Ronald Zweig, director of New York University’s Taub Center for Israel Studies, will deliver “Scholarship and Politics: Rules of Engagement in Israel Studies” on Monday, November 8, 4:30 p.m. on the NYU campus. The event marks the inaugural lecture for the center, which is one of the few university-based research centers dedicated to the study of modern Israel and its recent history, society, and politics.
WHAT: Lecture—“Scholarship and Politics: Rules of Engagement in Israel Studies”
WHO: Ronald Zweig, director of NYU’s Taub Center for Israel Studies
WHEN: Monday, November 8, 4:30 p.m.
WHERE: Julius Silver Conference Room, 9th Floor, Kimmel Center for University Life (60 Washington Sq. South at LaGuardia Place)
For more information the public may contact the Skirball Department of Hebrew and Judaic Studies at 998-8980.
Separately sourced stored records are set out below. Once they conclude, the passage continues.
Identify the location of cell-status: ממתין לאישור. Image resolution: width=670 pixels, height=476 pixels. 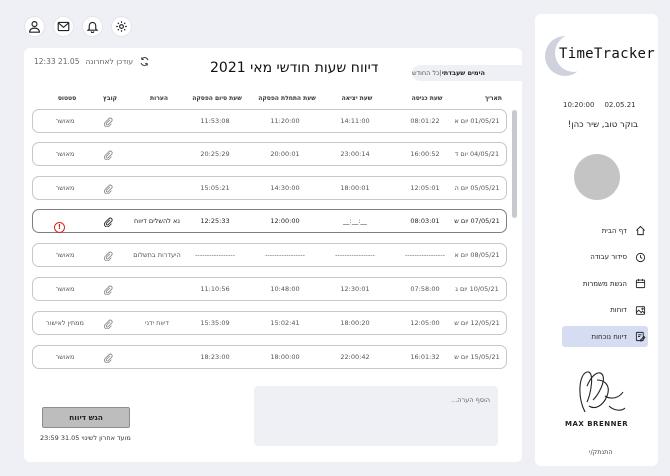
(65, 323).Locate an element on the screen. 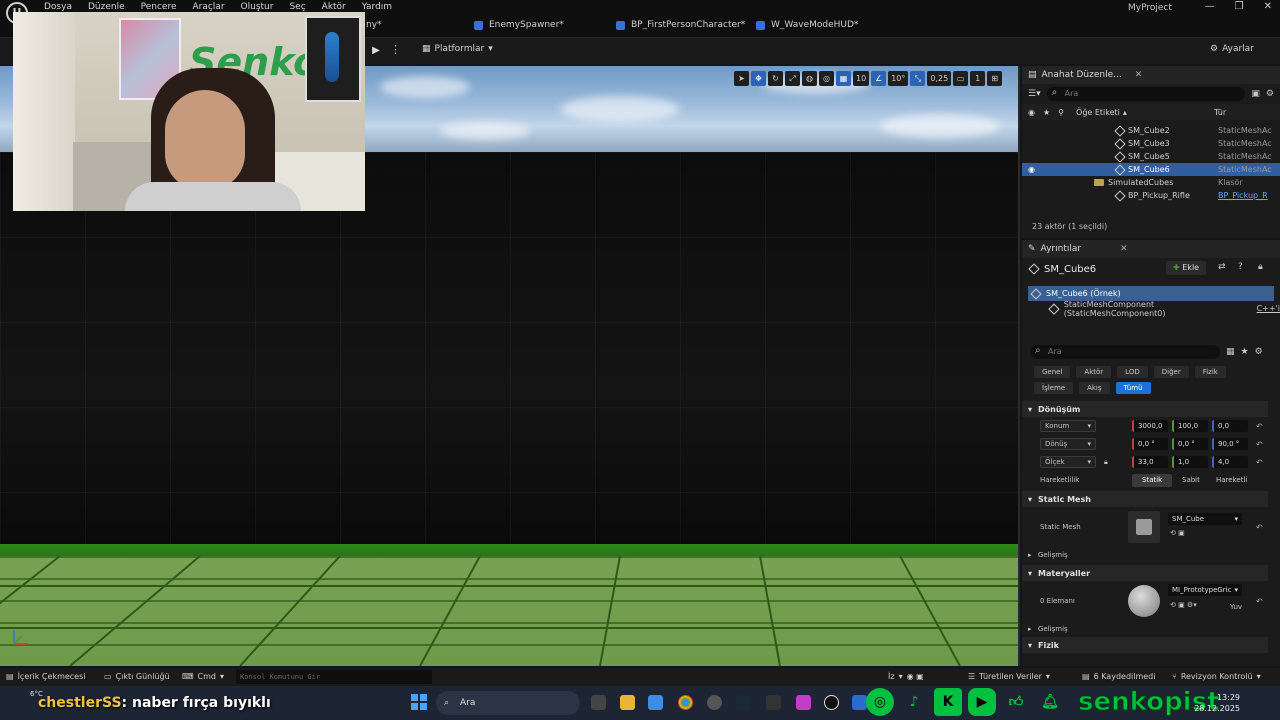 Image resolution: width=1280 pixels, height=720 pixels. rotation-z: 90,0 ° is located at coordinates (1230, 444).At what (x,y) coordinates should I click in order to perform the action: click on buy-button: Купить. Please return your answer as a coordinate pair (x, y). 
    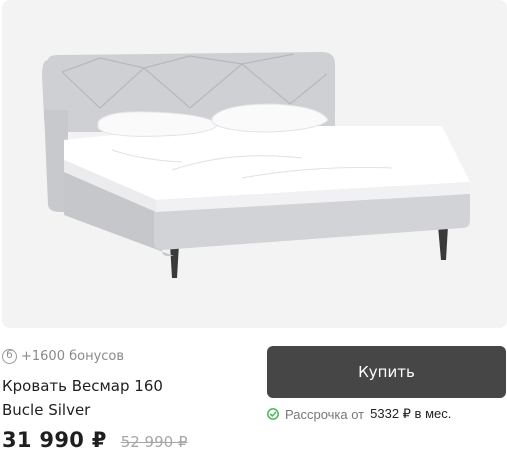
    Looking at the image, I should click on (386, 372). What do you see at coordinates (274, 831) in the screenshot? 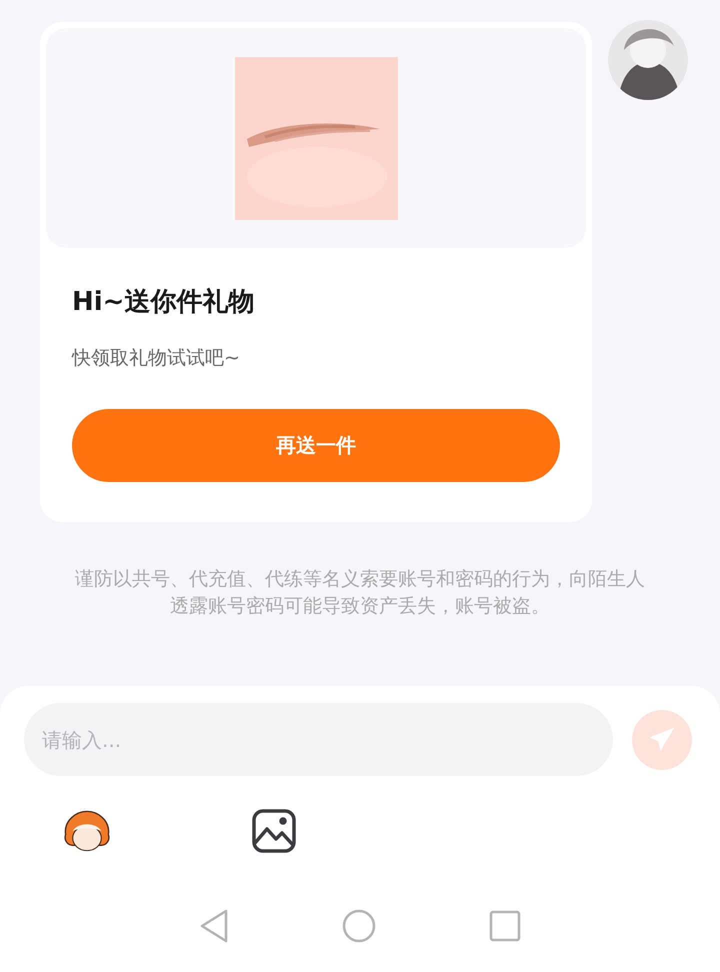
I see `image-icon` at bounding box center [274, 831].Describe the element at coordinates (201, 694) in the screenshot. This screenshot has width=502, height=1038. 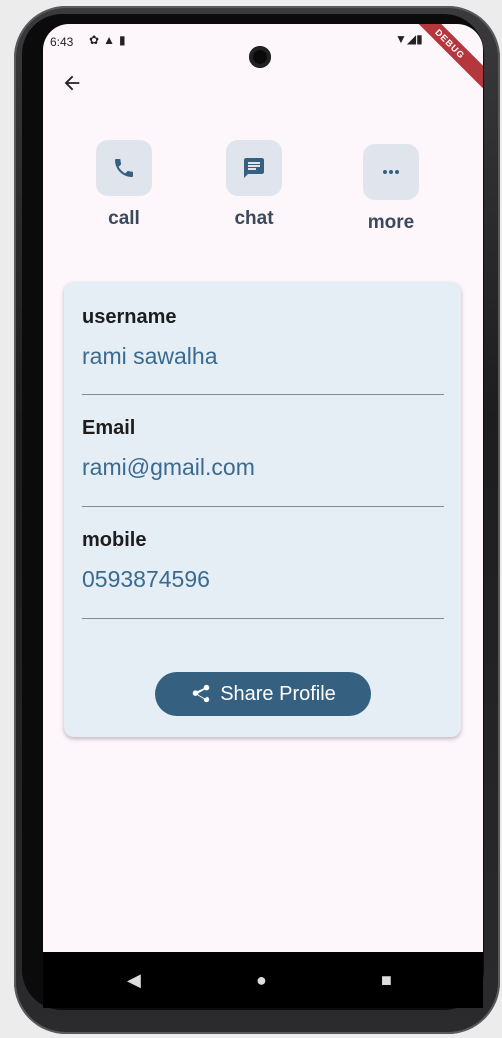
I see `share-icon` at that location.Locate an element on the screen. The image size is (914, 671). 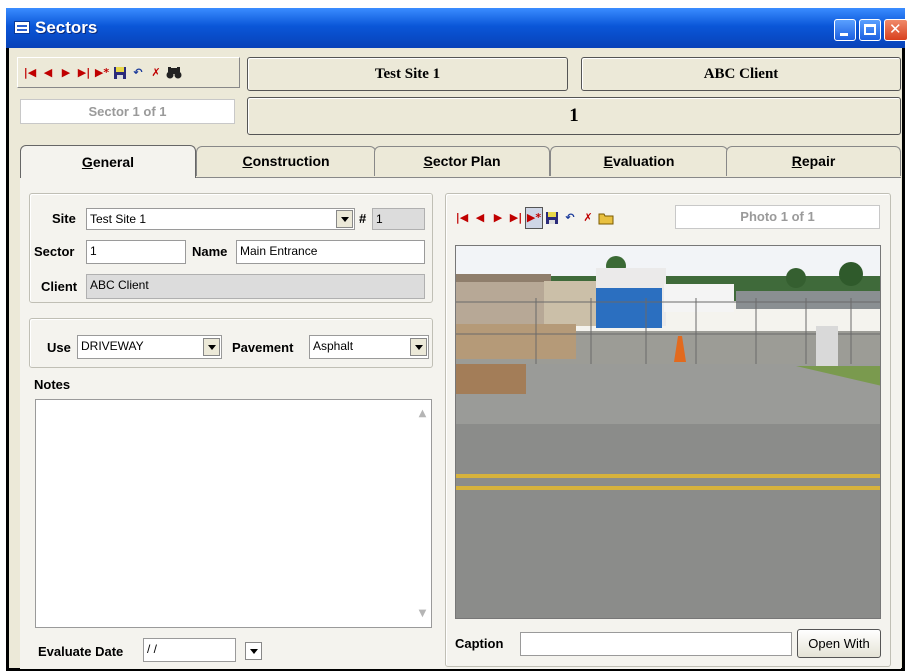
pavement-label: Pavement is located at coordinates (263, 348).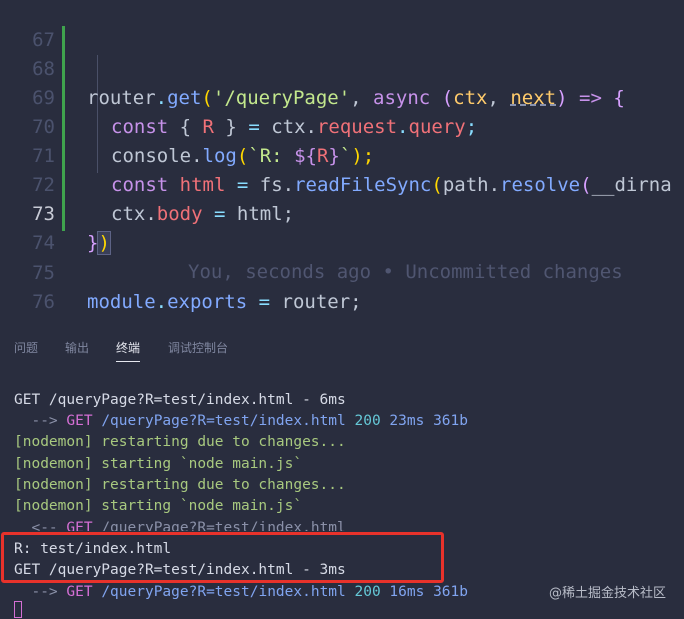 This screenshot has width=684, height=619. What do you see at coordinates (77, 350) in the screenshot?
I see `tab-output: 输出` at bounding box center [77, 350]. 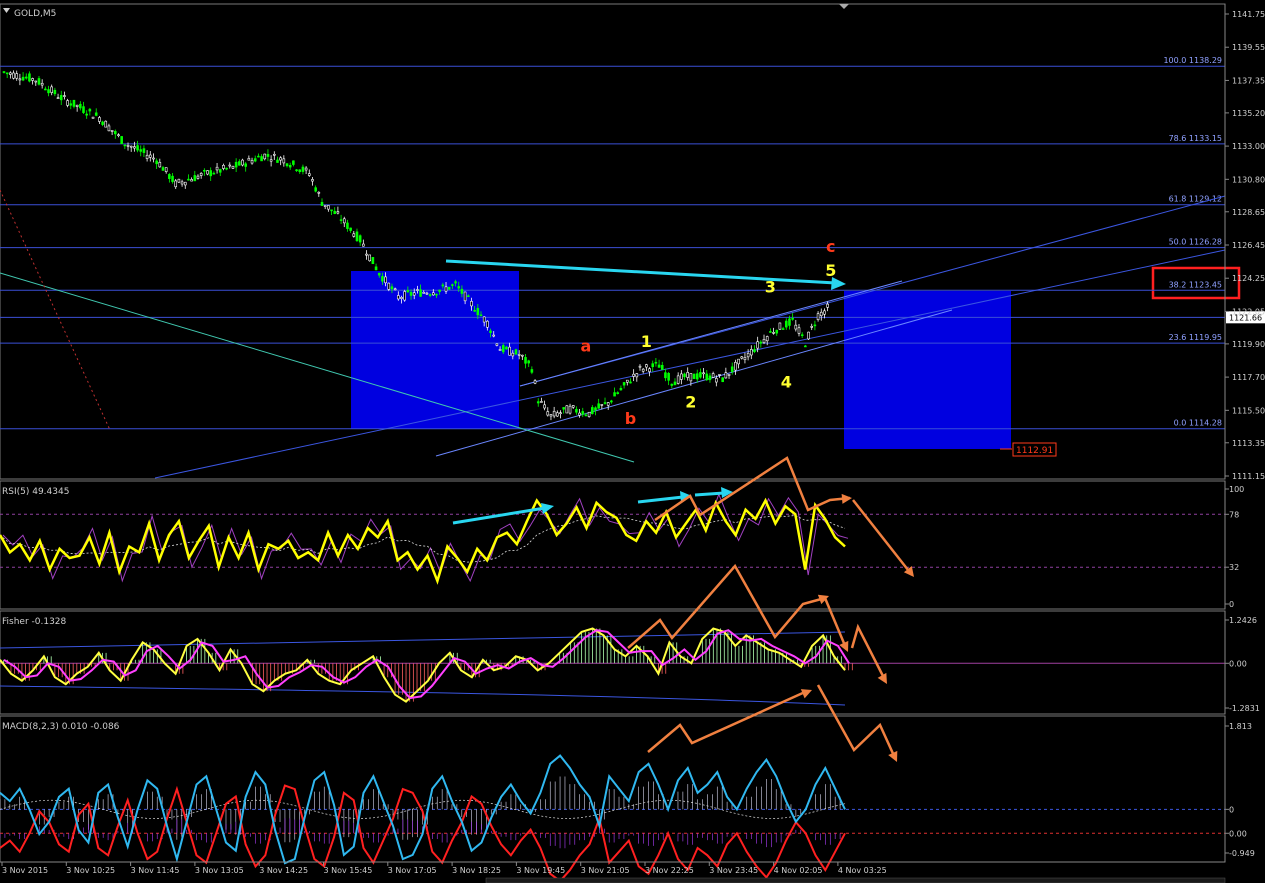 What do you see at coordinates (36, 492) in the screenshot?
I see `rsi-title: RSI(5) 49.4345` at bounding box center [36, 492].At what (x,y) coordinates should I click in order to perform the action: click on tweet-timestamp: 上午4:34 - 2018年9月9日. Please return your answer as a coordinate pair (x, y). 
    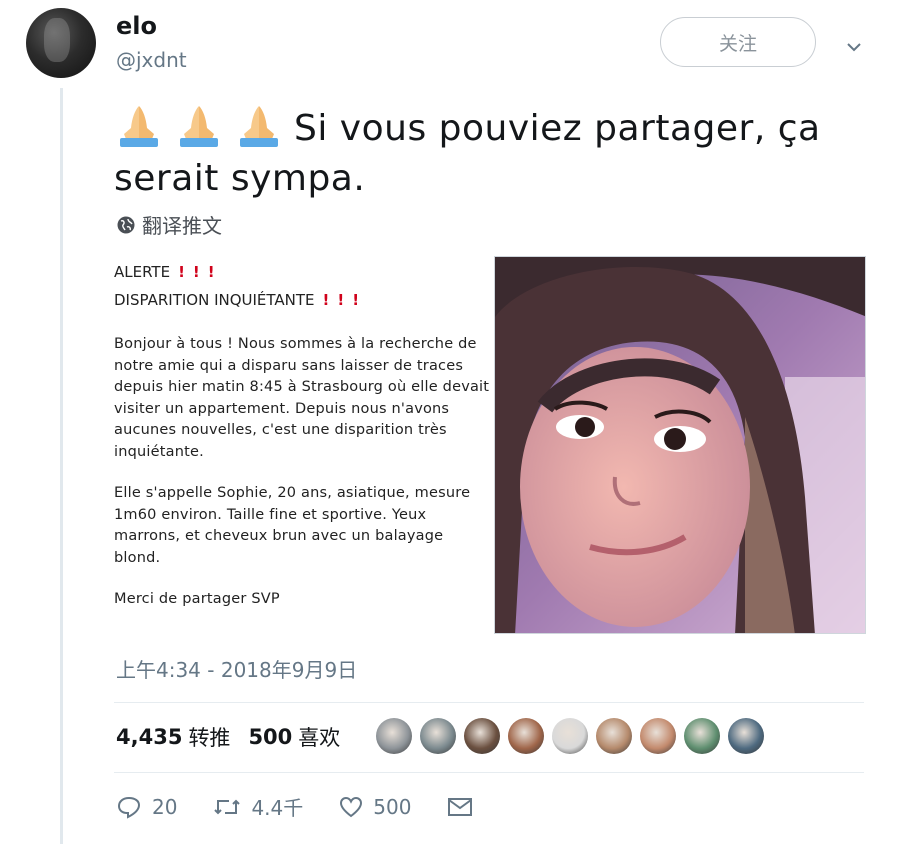
    Looking at the image, I should click on (236, 668).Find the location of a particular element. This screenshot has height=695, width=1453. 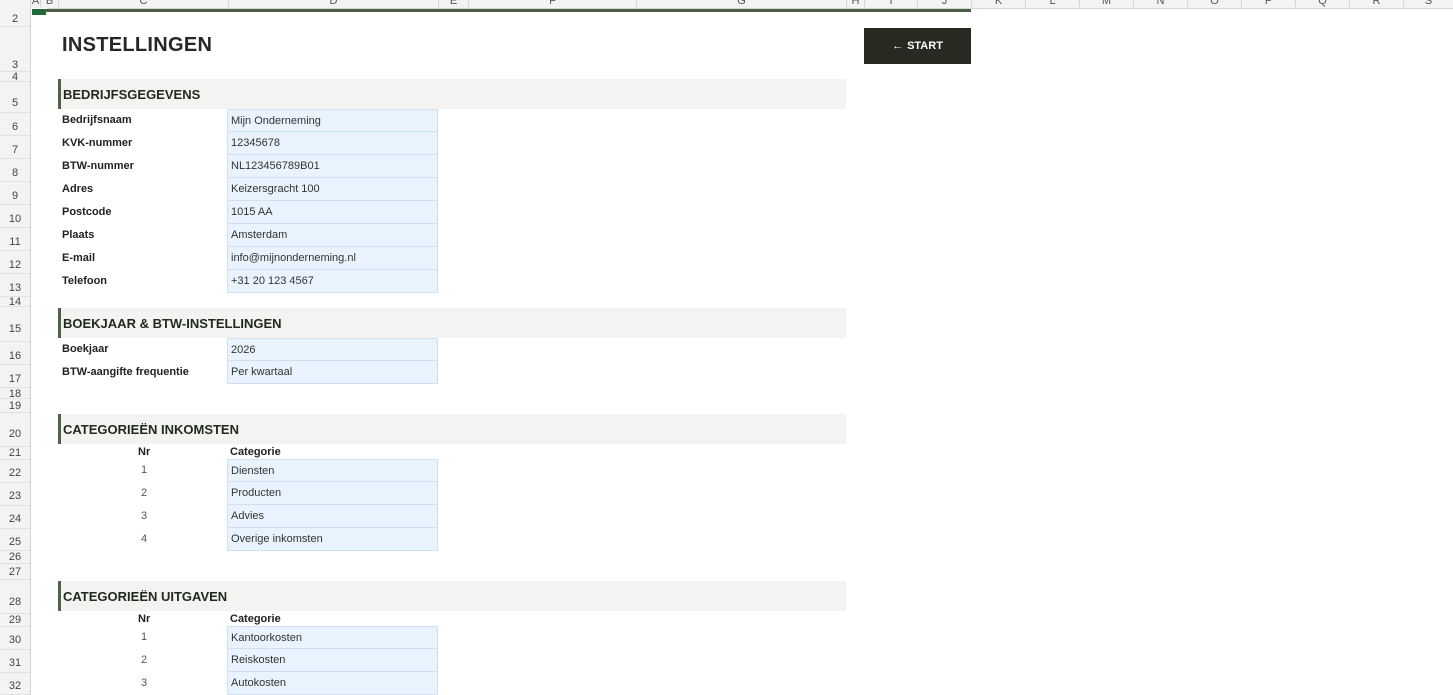

expense-category-field: Kantoorkosten is located at coordinates (332, 638).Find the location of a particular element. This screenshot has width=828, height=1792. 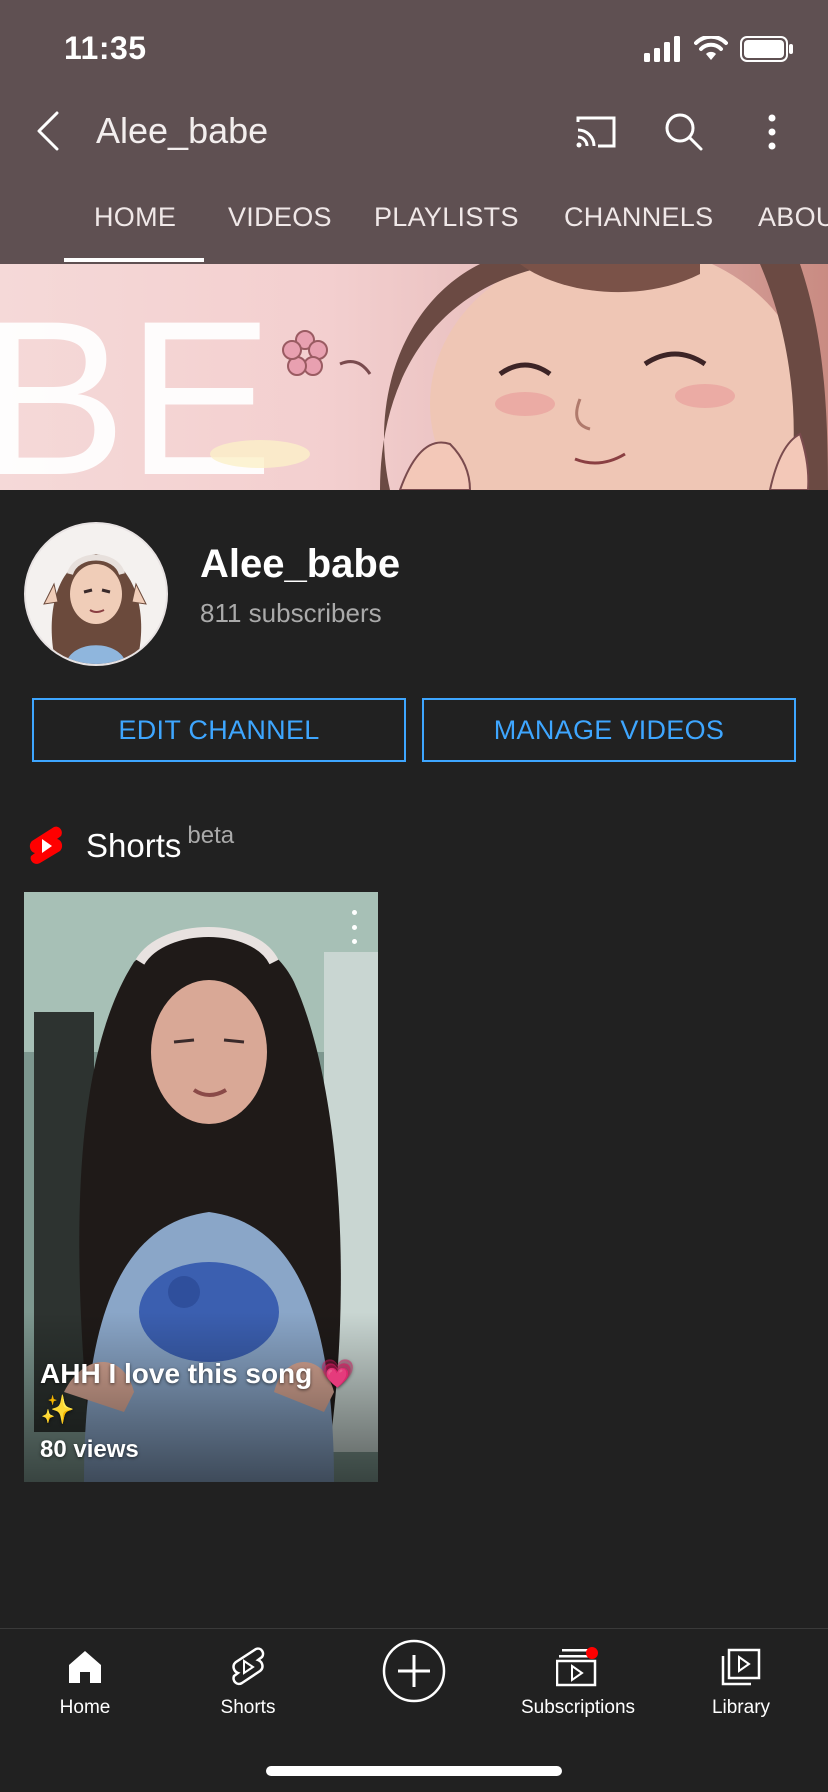

home-icon is located at coordinates (85, 1667).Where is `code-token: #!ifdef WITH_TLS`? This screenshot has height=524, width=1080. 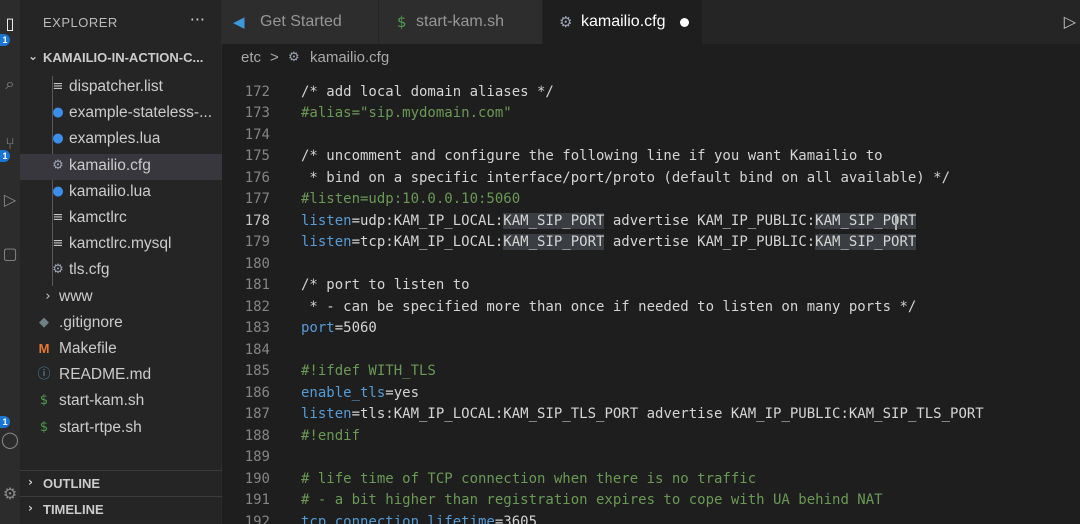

Reporters interested in attending the lecture should contact James Devitt, Office of Public Affairs, at (212) 998-6808 or james.devitt@nyu.edu
A historian, Zweig has authored The Gold Train: The Destruction of the Jews and the Looting of Hungary (William Morrow, 2002), which reveals the World War II story of a train carrying gold, diamonds, wedding rings, and other valuables that headed out of Budapest toward a Nazi stronghold in the Alps. That train never reached its destination, and the fate of its contents has remained a source of speculation and controversy. Zweig is a consultant to the U.S. Department of Justice on the pending “Gold Train” case (Rossner et al v. U.S.), which alleged U.S. military malfeasance. Zweig, formerly of Tel Aviv University, has also written Britain and Palestine During the Second World War (Royal Historical Society, 1986) and German Reparations and the Jewish World: A History of the Claims Conference (Frank Cass, 2001). He edited David Ben-Gurion: Political Leadership in Israel (Frank Cass, 1991); and the Electronic Edition of the Palestine Post, 1932-1950 (online since 2000); co-edited Rabbi Abba Hillel Silver: A Study in American Zionism (Frank Cass, 1997) with Mark Raider and Jonathan Sarna and co-edited Escape Through Austria: Jewish Refugees and the Austrian Route to Palestine (Frank Cass, 2002) with Thomas Albrich.